## [What is needed]
Please copy out all lines of the entries that contain the word "description".

## [Records shown]
____________

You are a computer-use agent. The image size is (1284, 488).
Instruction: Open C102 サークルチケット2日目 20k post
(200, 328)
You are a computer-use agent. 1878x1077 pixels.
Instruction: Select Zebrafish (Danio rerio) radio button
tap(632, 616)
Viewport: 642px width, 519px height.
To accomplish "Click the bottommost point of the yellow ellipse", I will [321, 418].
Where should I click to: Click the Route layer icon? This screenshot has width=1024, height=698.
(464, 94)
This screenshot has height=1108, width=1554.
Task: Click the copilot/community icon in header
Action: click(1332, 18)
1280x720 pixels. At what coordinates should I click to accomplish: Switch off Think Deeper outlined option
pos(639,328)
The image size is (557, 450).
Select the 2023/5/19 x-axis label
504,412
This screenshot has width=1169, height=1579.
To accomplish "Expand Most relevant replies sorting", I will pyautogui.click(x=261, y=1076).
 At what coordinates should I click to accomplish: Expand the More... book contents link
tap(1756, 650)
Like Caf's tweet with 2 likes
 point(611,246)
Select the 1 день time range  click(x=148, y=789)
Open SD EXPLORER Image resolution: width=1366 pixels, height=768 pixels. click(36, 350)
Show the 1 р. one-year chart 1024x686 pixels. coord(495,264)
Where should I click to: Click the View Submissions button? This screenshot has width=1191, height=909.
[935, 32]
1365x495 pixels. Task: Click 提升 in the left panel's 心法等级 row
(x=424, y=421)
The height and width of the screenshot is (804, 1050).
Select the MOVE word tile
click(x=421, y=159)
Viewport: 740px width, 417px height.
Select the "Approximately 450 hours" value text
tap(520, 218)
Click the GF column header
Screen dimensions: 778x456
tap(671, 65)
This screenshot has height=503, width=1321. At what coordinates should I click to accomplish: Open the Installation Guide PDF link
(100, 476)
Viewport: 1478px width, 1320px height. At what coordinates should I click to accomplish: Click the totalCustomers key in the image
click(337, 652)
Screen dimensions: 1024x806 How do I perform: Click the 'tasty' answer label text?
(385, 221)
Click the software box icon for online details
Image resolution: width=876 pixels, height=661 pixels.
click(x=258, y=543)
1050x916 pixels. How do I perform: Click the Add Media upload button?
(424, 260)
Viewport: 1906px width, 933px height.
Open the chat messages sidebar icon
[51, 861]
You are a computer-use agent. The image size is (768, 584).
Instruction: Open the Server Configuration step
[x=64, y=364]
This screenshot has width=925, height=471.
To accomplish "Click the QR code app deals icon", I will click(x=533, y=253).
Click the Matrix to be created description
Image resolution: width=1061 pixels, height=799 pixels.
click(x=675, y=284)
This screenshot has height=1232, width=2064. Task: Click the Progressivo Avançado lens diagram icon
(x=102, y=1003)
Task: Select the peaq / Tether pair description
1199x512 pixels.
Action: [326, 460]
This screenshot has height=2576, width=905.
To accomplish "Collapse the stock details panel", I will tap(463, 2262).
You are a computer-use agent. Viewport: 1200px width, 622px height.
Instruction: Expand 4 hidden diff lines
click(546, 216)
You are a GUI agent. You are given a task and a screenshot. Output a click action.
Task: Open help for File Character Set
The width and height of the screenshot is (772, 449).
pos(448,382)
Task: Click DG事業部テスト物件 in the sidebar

____________

## [Answer space]
Click the Matrix to be created description
Task: Select the peaq / Tether pair description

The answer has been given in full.